With the not-unanticipated 35-6 domination of the banged-up Baltimore Ravens, Seattle closed out this weekend's game with Tarvaris Jackson on the field. Last week, Jackson made his inaugural showing in the 38-7 rout of the Minnesota Vikings.
The kind of blowout scores that motivate calling up the second-string QB aren't especially common, but they're highly unusual in back-to-back games. The natural question is when the last time the Seahawks put in their backup quarterback in consecutive weeks out of anything other than necessity. The answer to that lies below, but we'll dig through all the blowouts of the last few years to find it because, let's be honest, it's just fun to relive some of this.
What follows are all the blowout victories of the Russell Wilson era in which his backup has closed out the game.
2014
Week 16 -- 35-6 at Arizona Cardinals: The Cards were vying for the division lead -- they were 11-3 at the time and would finish out 11-5 -- but were rolling with
Ryan Lindley at quarterback. Lindley went 18-for-44 on the night as Arizona generated just two field goals in the first three quarters. But the Seahawks didn't salt the game away until the beginning of the 4th quarter, when Russell Wilson hooked up with
Luke Willson for a couple big gains, including a score;
Marshawn Lynch followed with a 74-yard TD run on their next possession; and Russ converted a well-returned Sherman pick into another 7 on a 40-yard capstone. T-Jax closed the game by handing off to
Christine Michael, throwing an incompletion to
Ricardo Lockette, and giving to
Garry Gilliam.
2013
Week 3 -- 45-17 vs Jacksonville Jaguars: Jacksonville had a brutal year, and the eventual
Super Bowl champions were a terrifying early-season matchup.
PFR's Win Probability graph for the game pretty much sums it up. Seattle went up 7-0 early, which is when the contest looked over. The Seahawks put up 17 more in the 2nd quarter, and it was all but over. RW came in to produce a TD strike in the 3rd, threw a pick, played one more three-and-out series, then hit the bench before the period was through with the score 31-7. But there was enough time left that Jackson went 7-for-8 for 129 yards and a 35-yard TD toss to
Doug Baldwin, which kind of felt like it would have been enough on its own. Poor, sweet Jacksonville.
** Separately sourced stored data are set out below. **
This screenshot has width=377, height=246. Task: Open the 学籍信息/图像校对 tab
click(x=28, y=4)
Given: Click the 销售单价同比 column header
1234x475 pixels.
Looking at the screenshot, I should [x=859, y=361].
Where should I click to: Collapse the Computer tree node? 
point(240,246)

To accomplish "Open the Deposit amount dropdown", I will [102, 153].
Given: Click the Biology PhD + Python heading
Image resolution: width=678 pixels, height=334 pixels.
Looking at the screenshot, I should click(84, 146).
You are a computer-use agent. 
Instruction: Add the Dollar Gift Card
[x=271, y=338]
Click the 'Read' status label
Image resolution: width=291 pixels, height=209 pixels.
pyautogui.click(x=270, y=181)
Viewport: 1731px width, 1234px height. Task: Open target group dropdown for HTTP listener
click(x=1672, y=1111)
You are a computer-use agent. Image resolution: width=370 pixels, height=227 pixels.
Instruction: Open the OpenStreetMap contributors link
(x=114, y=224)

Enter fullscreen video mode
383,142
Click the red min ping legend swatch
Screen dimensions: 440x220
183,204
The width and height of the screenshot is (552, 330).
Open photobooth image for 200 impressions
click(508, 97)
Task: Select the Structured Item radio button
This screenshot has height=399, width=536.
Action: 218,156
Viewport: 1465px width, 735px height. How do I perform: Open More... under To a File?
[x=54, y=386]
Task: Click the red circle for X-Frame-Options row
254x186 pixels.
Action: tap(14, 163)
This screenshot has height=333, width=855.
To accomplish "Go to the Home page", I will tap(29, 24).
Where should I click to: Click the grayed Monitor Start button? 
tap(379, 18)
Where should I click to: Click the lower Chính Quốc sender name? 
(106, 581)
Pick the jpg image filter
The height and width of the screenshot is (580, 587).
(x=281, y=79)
Week 11 -- 41-20 vs Minnesota Vikings: At one point in the 2nd quarter, the score was 10-10. That initiated the first Seahawks burst: a deep drive capped by a Lynch TD run, a short field and Baldwin TD strike, and it was suddenly 24-13. Neither team scored for a full 15, but facing
Christian Ponder, the Seahawks defense came up with a pair of interceptions in the final frame -- one led to an 18-yard touchdown drive, one was a pick-6 that broke the llama's back. Neither team wanted to keep its starting quarterback in with the tally at 38-13.
Matt Cassel took over for the Vikes and quickly chucked a pick; T-Jax dropped back for 3 passes in 10 plays under center, completing one for 6 yards.
Week 15 -- 23-0 at New York Giants: The Giants were in dire straits already, and hosting Seattle killed their post-season dreams. Russ stayed in for most of the game as the Seahawks held onto a 16-0 lead heading into the 4th quarter. His dagger was a pass to Doug Baldwin. Jackson joined the fray with about 10 minutes left, turned in a 3-and-out, then got the ball back after New York ate some clock before an Eli Manning INT to
Earl Thomas. T-Jax closed the game by going 2-for-2 for 16 yards.
Super Bowl -- 43-8 vs Denver Broncos: You all saw it. The game opened with a safety, and Seattle tacked on points on its next 4 possessions, not stopping until a punt 5 minutes into the 3rd quarter and up 29-0. Jackson answered the phone with the game thoroughly out of hand at 43-8 with 3:44 left; he threw an incompletion to Ricardo Lockette. And we all celebrated because Tarvaris Jackson finally got his Super Bowl ring.
2012
Week 14 -- 58-0 vs Arizona Cardinals: This game may be the definition of a mauling. Russell Wilson played 39 snaps, while his backup
Matt Flynn played 30. Wilson went 7-13-148-1-1, Flynn lined 5-9-68, and Marshawn Lynch and
Robert Turbin both went over 100 yards rushing. On the day, Seattle racked up 493 yards to Arizona's 154, an astonishingly one-sided affair. On the plus side for the Cards, it was only 10-0 after the first quarter; by halftime, it was 38-0, and Lynch and the Seattle D had 2 TDs apiece. It was ugly, but fun -- as long as you weren't a Cards fan. Since "fugly" is already taken, I'll claim this as "uglun". It was also an announcement that the Seahawks might be a little better than everyone thought after all that Fail Mary nonsense.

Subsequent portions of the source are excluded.